— На летно-испытательной.
Сандро всплеснул руками:
— Это же надо! Работать вместе — и до сих пор не встретиться. Ну как ты? Женат? Сын есть? Квартира? Машина?
— Погоди, погоди, не все сразу…
Гокадзе вдруг помрачнел, черные шмелиные глаза его потускнели.
— Скажи, Андрей, почему все так несправедливо в жизни устроено?
— Ты о чем?
— Над схемами корплю, самолет, можно сказать, своими руками делаю, а летает дядя. А может, мне до смерти хочется летать!
— А жизнь тут при чем? — мягко укорил его Андрей. — Сам виноват. Характерец тебя подвел. Горячий слишком.
— Характер — кипяток, — согласился Сандро, — но не в этом дело.
— А в чем? В чем?
Сандро, словно железными обручами, сдавил Аргунову плечи.
— Пусти, медведь, я ведь тебе не штанга.
— Не отпущу, пока не скажешь. Я ведь летчиком хотел стать! Летчиком, понимаешь?!
— Эх, Сандро, Сандро, — вздохнул Андрей, освобождаясь из его крепких объятий, — вот руки тебя и подвели.
— Руки?
— Конечно. Летчику чуткость в руках нужна, а ты зажимал штурвал так, будто это штанга.

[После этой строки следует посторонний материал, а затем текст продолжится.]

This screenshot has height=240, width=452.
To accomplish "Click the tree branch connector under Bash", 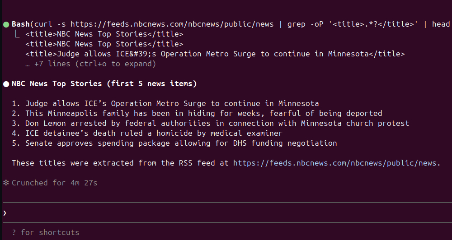I will [17, 34].
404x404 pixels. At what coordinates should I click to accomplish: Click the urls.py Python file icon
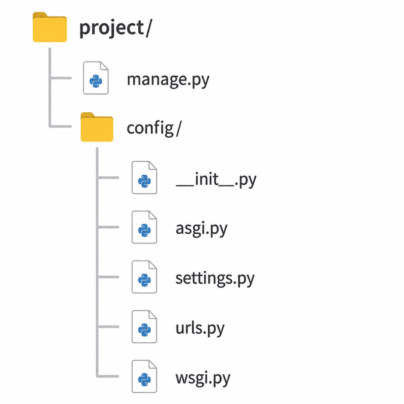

Андрей вспомнил, что в училище никто из курсантов эскадрильи не мог так легко, как Сандро, играть двухпудовой гирей, точно мячиком. Перворазрядник, кандидат в мастера спорта, чемпион округа! Его частенько освобождали от внутренних нарядов, в подразделении он фактически только числился, а больше по соревнованиям разъезжал. Но когда вплотную приступили к полетам, то оказалось, что штанга более податлива ему, чем самолет. После длинной вывозной программы его все же были вынуждены отчислить из училища из-за летной неуспеваемости. Уезжая, Сандро чуть не плакал.
— И куда же ты? — спросил его тогда Аргунов.
— В самолетостроительный подамся. Все-таки ближе к авиации. — И сам же над собой подшутил: — Лучше быть хорошим инженером, чем плохим летчиком. Правильно я говорю?